Report

Trusted Connectivity: A Framework for a Free, Open, and Connected World

Dr. Kaush Arha

08.11.21

An Issue Brief by Center for Tech Diplomacy Senior Visiting Fellow Kaush Arha

Trusted Connectivity: A Framework for a Free, Open, and Connected World

Global affairs are increasingly shaped by three important and overlapping trends:

  1. the unprecedented and growing demand for trillions of dollars’ worth of global digital and physical infrastructure;
  2. the ideological battle between democracy and autocracy for the best path forward to achieve peace and prosperity; and
  3. the world’s response to changing climate. As democracies address the global demand for a free, open, and connected world while ensuring that local and global emissions targets are met, they need an organizing framework: the concept of “trusted connectivity.”

Democratic governments and institutions function with intricate checks and balances to ensure public trust. Unchallenged aggregation of power is antithetical to democracies and instinctively distrusted by their citizens. While holding unimaginable promise, today’s advancements in digital and physical infrastructure also embody new opportunities for malign actors in general, and authoritarian governments in particular, to accumulate and
wield this power. Malign influence or control over data, communications, trade routes, energy, and transportation, all of which becomes possible when countries accept infrastructure investments from authoritarian states, could open potential vectors for coercion, disruption, or attack in times of crisis or conflict. In order to deny malign actors this influence over other countries’ infrastructure, democracies need to work together to ensure that the benefits and terms for the host country in building a bridge, port, rail, road, or telecommunications network are equitable and transparent, thereby leading to greater trust and security in addition to economic prosperity.

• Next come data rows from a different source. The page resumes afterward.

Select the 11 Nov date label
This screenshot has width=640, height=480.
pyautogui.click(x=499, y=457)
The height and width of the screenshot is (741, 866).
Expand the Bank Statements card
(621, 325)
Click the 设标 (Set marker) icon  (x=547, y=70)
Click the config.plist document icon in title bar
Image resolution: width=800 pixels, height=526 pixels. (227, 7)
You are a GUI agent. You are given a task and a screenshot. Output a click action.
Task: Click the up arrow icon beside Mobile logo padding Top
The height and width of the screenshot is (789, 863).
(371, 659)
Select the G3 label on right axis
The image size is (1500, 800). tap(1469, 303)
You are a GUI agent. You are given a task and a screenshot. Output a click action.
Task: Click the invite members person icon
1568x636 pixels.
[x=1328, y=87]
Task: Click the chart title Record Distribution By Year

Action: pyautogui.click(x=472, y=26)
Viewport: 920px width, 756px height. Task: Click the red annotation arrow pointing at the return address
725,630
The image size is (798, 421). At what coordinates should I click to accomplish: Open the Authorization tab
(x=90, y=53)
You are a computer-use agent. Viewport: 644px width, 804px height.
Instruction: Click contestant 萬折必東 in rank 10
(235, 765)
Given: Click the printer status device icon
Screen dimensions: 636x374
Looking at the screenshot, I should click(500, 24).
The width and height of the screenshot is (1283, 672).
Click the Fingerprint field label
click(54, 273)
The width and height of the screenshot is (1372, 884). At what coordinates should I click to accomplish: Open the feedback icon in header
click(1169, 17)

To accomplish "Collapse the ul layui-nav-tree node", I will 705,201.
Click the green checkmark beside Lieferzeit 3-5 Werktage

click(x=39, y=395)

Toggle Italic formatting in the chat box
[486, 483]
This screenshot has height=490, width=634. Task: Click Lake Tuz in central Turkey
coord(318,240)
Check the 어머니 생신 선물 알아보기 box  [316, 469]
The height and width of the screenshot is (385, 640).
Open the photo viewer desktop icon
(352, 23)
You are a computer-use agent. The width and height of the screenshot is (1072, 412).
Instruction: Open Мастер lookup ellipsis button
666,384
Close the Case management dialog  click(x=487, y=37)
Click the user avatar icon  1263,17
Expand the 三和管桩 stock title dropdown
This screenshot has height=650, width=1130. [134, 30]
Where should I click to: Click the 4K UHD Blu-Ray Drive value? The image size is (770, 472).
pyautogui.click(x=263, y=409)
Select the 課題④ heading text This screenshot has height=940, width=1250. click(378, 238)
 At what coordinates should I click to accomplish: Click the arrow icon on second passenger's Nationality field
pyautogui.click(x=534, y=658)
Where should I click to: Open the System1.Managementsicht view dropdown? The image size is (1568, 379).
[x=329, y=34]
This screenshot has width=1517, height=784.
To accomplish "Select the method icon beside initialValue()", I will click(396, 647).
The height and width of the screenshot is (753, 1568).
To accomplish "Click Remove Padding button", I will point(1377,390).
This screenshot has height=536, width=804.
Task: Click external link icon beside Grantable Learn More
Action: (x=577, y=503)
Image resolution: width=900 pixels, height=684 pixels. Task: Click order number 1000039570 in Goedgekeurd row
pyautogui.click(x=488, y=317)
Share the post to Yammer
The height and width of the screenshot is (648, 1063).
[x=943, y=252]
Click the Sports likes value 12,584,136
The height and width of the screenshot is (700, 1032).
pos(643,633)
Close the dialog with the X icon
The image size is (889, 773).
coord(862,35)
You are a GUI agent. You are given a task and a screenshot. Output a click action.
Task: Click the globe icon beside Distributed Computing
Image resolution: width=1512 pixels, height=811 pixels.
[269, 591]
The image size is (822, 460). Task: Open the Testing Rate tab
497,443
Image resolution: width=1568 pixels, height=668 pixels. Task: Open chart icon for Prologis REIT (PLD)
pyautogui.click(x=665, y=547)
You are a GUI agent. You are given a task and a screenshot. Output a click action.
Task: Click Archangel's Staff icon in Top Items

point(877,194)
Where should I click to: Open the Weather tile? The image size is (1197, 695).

US President Joseph R. Biden, Jr., rallied the world’s leading democracies behind this cause at the Group of Seven (G7) summit in June 2021 in Cornwall, England. The G7 nations, comprising the world’s leading free economies and free societies, proclaimed that, as they aim to meet global infrastructure demand, among other goals, their efforts will be guided by shared democratic values. For China, the standard-bearer of an alternate, illiberal model, infrastructure investment serves a different purpose: to increase China’s global economic leverage for its political gain. To prevail in this competition, advance their values, and develop much-needed digital and physical infrastructure, the world’s leading democracies should adopt the principle of trusted connectivity.